Spectacle - Consolidated UX for Content Extraction?

Spectacle recently added OCR, though seems like the QR/Bar code reading which has similarities, has an entirely different UX approach.

Could these maybe get unified under the same flow?

Ie: OCR adds “Extract Text” button. Maybe that button could have dropdown to extract content, picking between OCR or code (QR/Bar).

Note that bottom toolbar horizontal lenght would actually be shorter with “Extract ⌄” than with “Extract Text”, which seemed to be an important UX consideration during OCR implementation.

A QR code should be easily found and understandable, I think.
If a QR is selected and nothing else, it should just have a “Scan QR” button and the “Extract Text” need not be shown.
If a region with QR code + text is selected, then both buttons could appear.
If only text is selected, only “Extract Text” appears.

I agree, however there is no more space for adding extra horizontal buttons, as described in the thread I linked. Thats why re-using the “Extract Text” button seems like the next best approach.

I believe a more streamlined process would involve the following: when a user presses on “Accept,” the standard screenshot preview/edit window would open. Within this window, all identified text and/or QR codes in the image would be highlighted, offering interactive options to either open the QR code link or select and copy the text.

This approach would eliminate the necessity for an “Extract Text” button altogether, as its currently opening the Preview/Edit window anyway.

Implementing such type of functionality (this is similar to Windows Snipping Tool) is highly unlikely in the FOSS space… :sweat_smile:
In fact, does tesseract (the backend) even support something like this?

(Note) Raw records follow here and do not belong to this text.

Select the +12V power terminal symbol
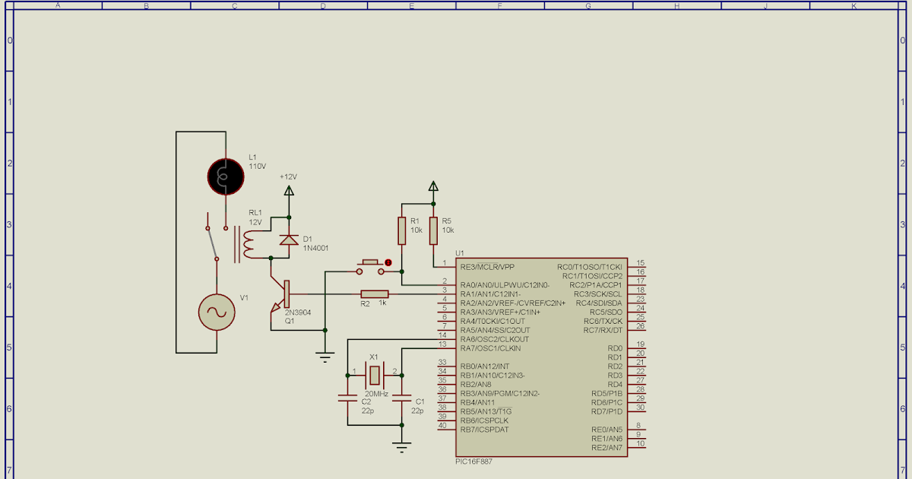 (289, 189)
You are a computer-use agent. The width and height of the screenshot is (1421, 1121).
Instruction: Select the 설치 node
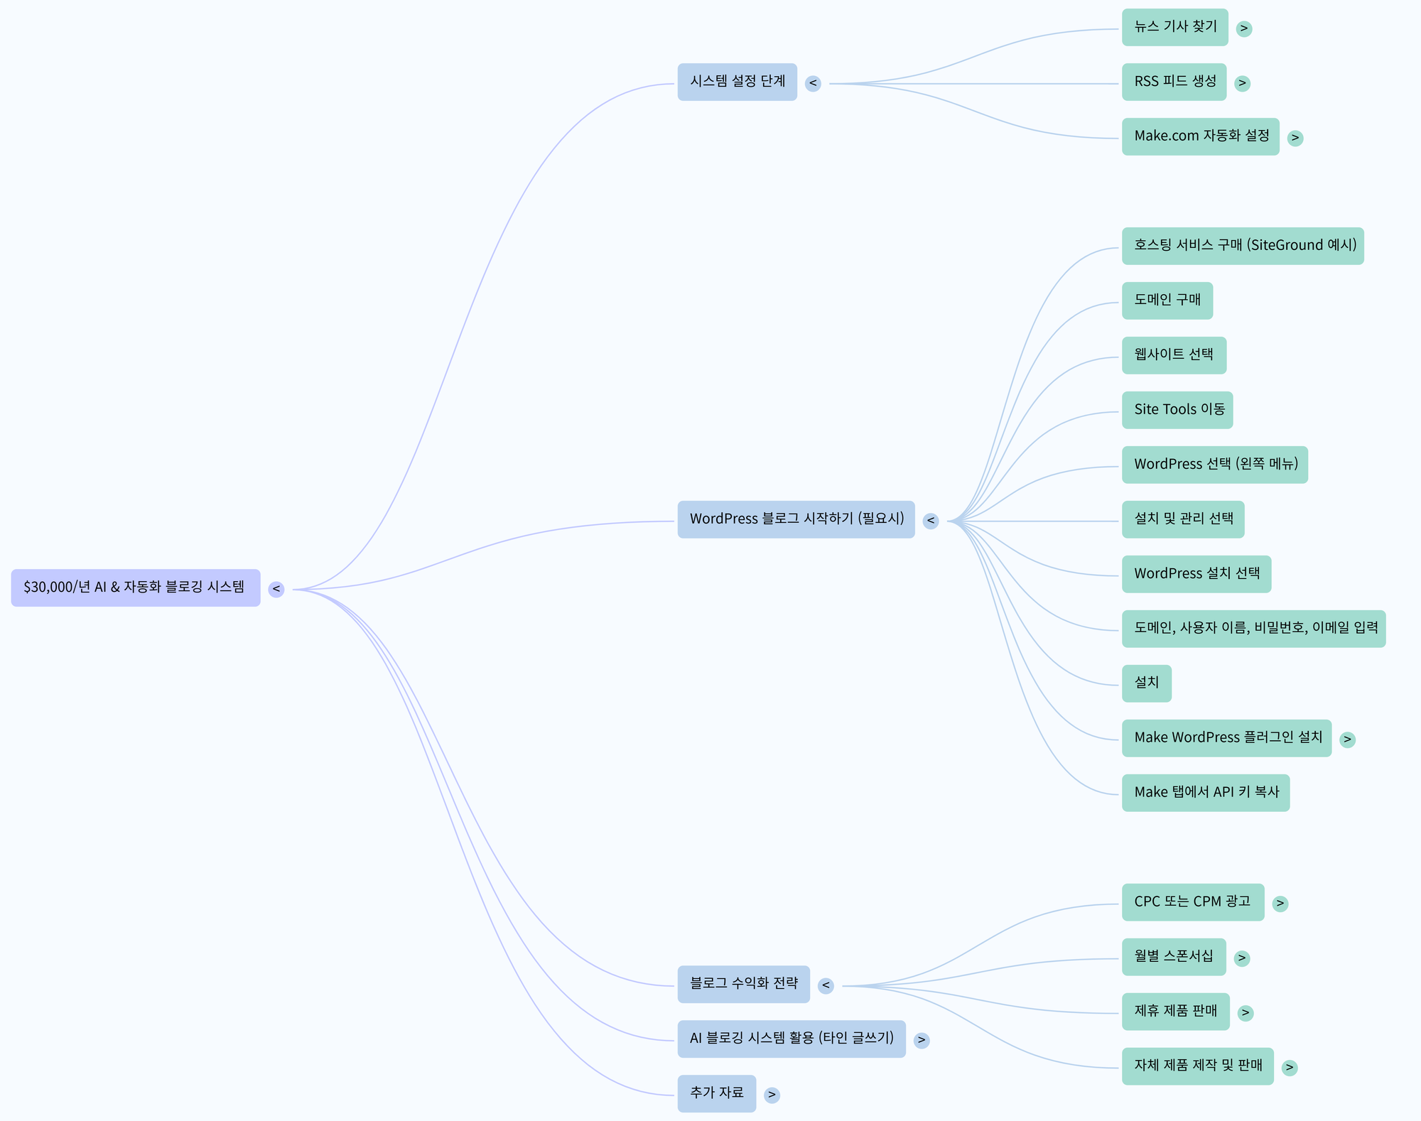(1146, 683)
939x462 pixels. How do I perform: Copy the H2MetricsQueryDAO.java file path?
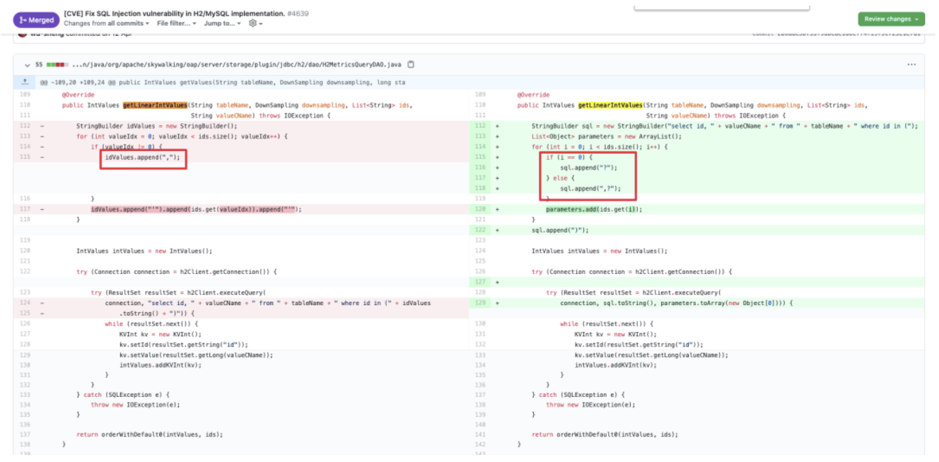pyautogui.click(x=411, y=65)
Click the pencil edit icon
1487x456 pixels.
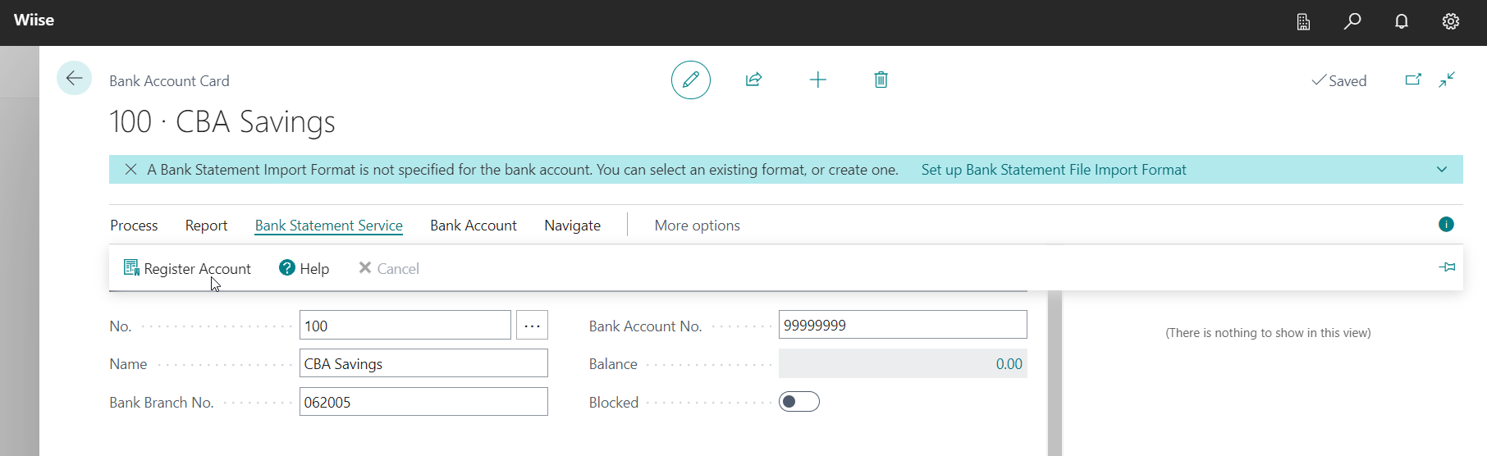[x=690, y=80]
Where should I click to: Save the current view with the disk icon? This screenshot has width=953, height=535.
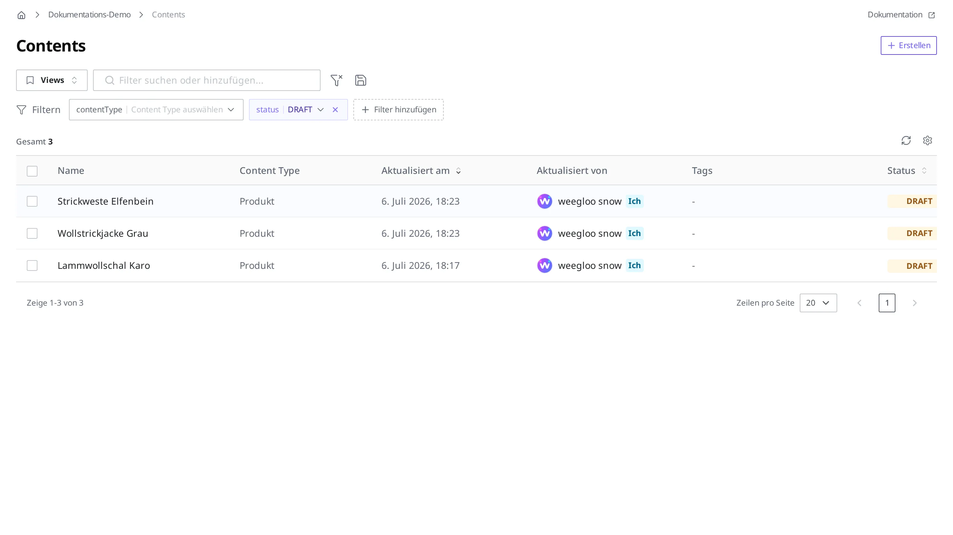click(360, 80)
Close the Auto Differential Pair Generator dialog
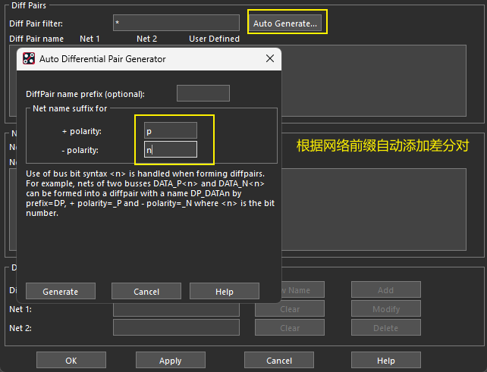Image resolution: width=487 pixels, height=372 pixels. [x=269, y=58]
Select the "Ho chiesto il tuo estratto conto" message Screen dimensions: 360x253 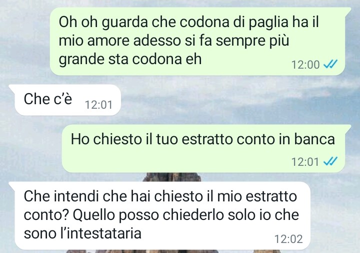tap(203, 139)
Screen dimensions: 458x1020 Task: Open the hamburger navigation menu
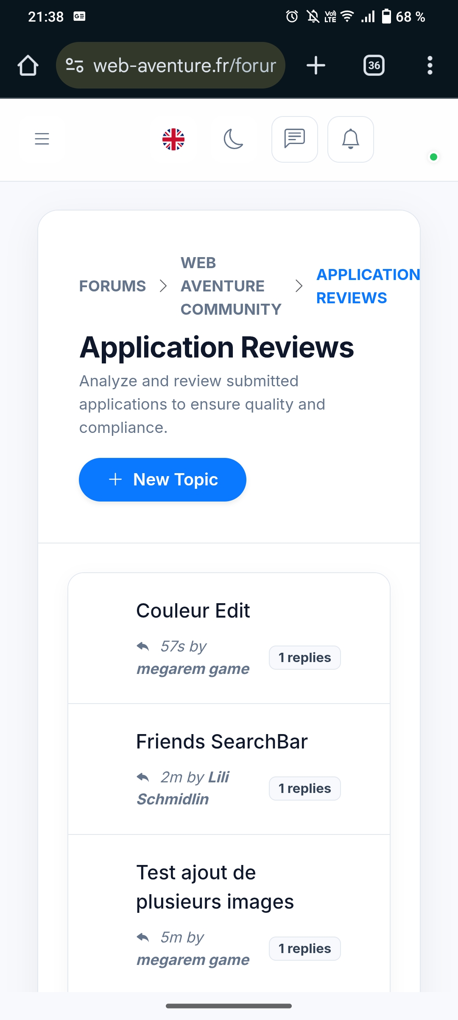(x=42, y=139)
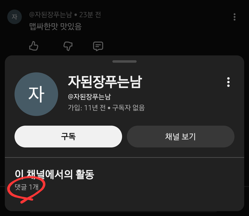Dislike the comment with thumbs-down icon
The width and height of the screenshot is (249, 216).
tap(68, 46)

Haven’t seen the codebase yet but in theory it should definitely be possible

Ok so yes tesseract doesn’t support QR Code scanning, but I found something similar to what I mentioned earlier that uses ZXing for the QR code scanning part:

It has some bugs, but I opened corresponding issues for the GitHub repo. Something similar could be implemented in the Spectacle app natively without this wrapper, but closer to my idea where the text would be visible in the Preview/Edit window of Spectacle itself. Right now this wrapper opens a window with the text and the scanned QR code info all in the same text block, with buttons to copy the text, save it as a file, or save the screenshot.

1 Like

I modified the spectacle-ocr-screenshot project and got this result:

Newproject-ezgif.com-video-to-gif-converter

As you can see tesseract is not reliable, sometimes it detects icons as symbols or letters, other times it doesn’t detect text at all but I get the same result when using Spectacle “Extract Text” feature so tesseract itself is the problem but otherwise this is exactly what I was proposing if tesseract could offer better OCR then this is definitely doable

1 Like

Guys I think you’re confusing the point of the thread. Let me clarify so it doesnt get derailed further: my propossal is about UI/UX changes only, OCR and QR/Bar code recognition are features that already work in spectacle (OCR requires tesseract and code reading requires prison). The only problem is that they offer radically different UI/UX, and my only point is to make them work in a similar way, while respecting certain UI constraints described by the devs.

1 Like

Yes, sorry I overcomplicated things. While what I proposed makes it clearer what was found, in the current version of Spectacle the extraction of the text or the qr code happens only after pressing on the Extract text button so the easiest solution would be to possibly just rename the “Extract Text” button to something like “Smart Scan”. It is a bit unusual that after pressing “Extract Text” the text gets copied to the clipboard while the QR Code content only gets proposed to be copied

Wow, this is actually impressive.

1 Like

Thanks. I got better results since with

SetPageSegMode(tesseract::PSM_SPARSE_TEXT);

Though I have found that RapidOCR or PaddleOCR work a lot better than Tesseract.